We have built a system where men are often in a position of domination over others, especially women, LGBTQI and non-binary people.

Surprisingly, the pandemic has nibbled away at the edges of this system, at least in the home. A new report from Promundo finds that in the past year, “men have been carrying out more hands-on care work than any time in recent history.”

State of the World’s Fathers finds that, right now, we have a small window of opportunity to foster transformative change. Small because, at the current pace, the report states, the “world is at least 92 years away from achieving equality in unpaid care work between men and women.”

This Father’s Day offers a unique opportunity for reflection. More men are finding a way to regain their own humanity by engaging in domestic work and care work. As men, we need to hold these things together and ask ourselves: are we strong enough to change? Can we find in care the path to redemption from patriarchy?

Male violence and male care

Sadly, for millennia, men’s tendency toward violence has been tolerated and disregarded—and our ability to care for others has been discouraged. This situation hurts everyone, including the men and boys who are dehumanized.

In our patriarchal culture, men are allowed to express anger and frustration openly, while discouraged to express emotions or shed tears.

Before the pandemic, the rate of instances of male violence against women, LGBTQI, non-binary people, and children were alarming. But it’s gotten worse, as the lockdowns intensified pressures in the household. UN data from 142 studies in 44 countries point to an alarming increase in men’s violence against women during COVID-19.

It doesn’t have to be this way. Providing care is not a biological trait. The acts of caring, to be cared for, and care for others constitute a central element of what makes us human.
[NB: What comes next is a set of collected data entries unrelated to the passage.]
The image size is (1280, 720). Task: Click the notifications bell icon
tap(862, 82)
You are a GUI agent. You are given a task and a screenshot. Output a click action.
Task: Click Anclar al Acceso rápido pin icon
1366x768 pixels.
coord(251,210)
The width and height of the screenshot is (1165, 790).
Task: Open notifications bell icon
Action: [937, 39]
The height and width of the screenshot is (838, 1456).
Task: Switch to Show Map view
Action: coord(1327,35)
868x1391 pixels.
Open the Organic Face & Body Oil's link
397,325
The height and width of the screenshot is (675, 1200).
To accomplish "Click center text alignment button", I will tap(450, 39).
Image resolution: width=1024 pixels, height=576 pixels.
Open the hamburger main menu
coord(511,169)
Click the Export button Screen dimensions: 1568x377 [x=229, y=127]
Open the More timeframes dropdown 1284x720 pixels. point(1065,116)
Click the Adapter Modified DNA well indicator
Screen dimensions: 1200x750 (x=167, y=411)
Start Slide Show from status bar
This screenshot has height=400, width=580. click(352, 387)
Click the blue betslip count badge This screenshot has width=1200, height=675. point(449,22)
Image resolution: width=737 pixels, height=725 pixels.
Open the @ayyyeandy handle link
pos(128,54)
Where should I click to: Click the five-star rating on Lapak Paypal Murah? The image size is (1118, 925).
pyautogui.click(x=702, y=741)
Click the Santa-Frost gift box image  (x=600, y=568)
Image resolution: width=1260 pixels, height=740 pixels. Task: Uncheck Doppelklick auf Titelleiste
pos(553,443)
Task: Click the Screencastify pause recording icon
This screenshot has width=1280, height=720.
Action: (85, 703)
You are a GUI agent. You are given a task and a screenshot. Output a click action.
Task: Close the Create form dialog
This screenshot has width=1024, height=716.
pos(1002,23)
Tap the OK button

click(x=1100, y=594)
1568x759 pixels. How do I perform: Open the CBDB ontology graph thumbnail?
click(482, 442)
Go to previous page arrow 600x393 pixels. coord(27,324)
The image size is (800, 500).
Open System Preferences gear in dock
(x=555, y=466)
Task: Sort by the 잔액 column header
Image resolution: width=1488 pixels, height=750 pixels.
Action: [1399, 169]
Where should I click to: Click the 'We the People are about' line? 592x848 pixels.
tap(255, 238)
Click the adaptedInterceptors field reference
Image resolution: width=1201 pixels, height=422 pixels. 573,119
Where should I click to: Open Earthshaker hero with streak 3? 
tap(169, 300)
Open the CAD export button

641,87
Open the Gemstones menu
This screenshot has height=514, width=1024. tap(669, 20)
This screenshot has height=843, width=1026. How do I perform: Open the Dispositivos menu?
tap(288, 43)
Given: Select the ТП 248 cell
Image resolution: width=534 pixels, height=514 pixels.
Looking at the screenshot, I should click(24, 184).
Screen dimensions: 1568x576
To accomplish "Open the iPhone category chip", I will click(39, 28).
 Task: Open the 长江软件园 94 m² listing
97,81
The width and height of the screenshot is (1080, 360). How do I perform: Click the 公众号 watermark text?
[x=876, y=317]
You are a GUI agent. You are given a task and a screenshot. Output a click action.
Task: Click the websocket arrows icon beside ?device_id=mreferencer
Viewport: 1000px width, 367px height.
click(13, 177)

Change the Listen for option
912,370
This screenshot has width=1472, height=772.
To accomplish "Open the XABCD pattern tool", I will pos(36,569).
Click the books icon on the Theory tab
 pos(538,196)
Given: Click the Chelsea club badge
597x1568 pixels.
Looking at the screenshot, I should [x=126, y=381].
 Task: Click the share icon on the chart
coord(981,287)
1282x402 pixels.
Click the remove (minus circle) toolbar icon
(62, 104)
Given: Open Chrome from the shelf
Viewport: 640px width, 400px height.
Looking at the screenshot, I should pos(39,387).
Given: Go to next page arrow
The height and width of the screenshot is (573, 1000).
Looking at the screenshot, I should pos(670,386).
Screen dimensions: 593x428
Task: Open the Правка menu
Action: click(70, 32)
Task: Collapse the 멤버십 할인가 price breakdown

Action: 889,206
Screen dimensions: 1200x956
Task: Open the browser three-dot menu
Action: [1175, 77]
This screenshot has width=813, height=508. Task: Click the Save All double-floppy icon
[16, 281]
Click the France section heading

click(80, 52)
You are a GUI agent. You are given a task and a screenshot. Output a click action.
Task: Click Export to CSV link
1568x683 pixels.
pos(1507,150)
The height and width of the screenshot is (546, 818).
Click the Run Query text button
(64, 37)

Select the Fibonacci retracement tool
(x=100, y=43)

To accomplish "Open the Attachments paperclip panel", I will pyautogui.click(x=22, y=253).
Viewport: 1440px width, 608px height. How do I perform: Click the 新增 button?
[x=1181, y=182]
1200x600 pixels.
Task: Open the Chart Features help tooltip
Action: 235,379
It is a fundamental part of society. We should regard it as a social good that contributes to our social and economic well being; and we should recognize and redistribute care work among all of us, not just women and girls.

From reflection to action

The new report offers a way forward with a 7-point action plan for achieving equality in care work.

Oxfam joins the call for men to use their privilege and power to change as individuals, to defy outdated, harmful laws, and to create a culture that values and respects care.

  1. Establish national care policies that recognize, reduce, and redistribute care work equally between men and women.
  2. Provide equal, job-protected, fully paid parental leave for all parents as a national policy.
  3. Design and expand social protection programs to redistribute care equally between women and men, while keeping a focus on the needs and rights of women and girls.
  4. Transform health sector institutions to promote fathers’ involvement—from the prenatal period through birth and childhood—and to encourage men as caregivers.
  5. Promote an ethic of male care in social norms, through schools, media, and other key institutions.
  6. Change workplace conditions, culture, and policies to support workers’ caregiving—and mandate those changes in national legislation.
  7. Hold male political leaders accountable for their support of care policies, while advocating for women’s equality in political leadership.

Join us this Father’s Day in exploring new ways for men to engage with their families, and to commit to the real work of caring.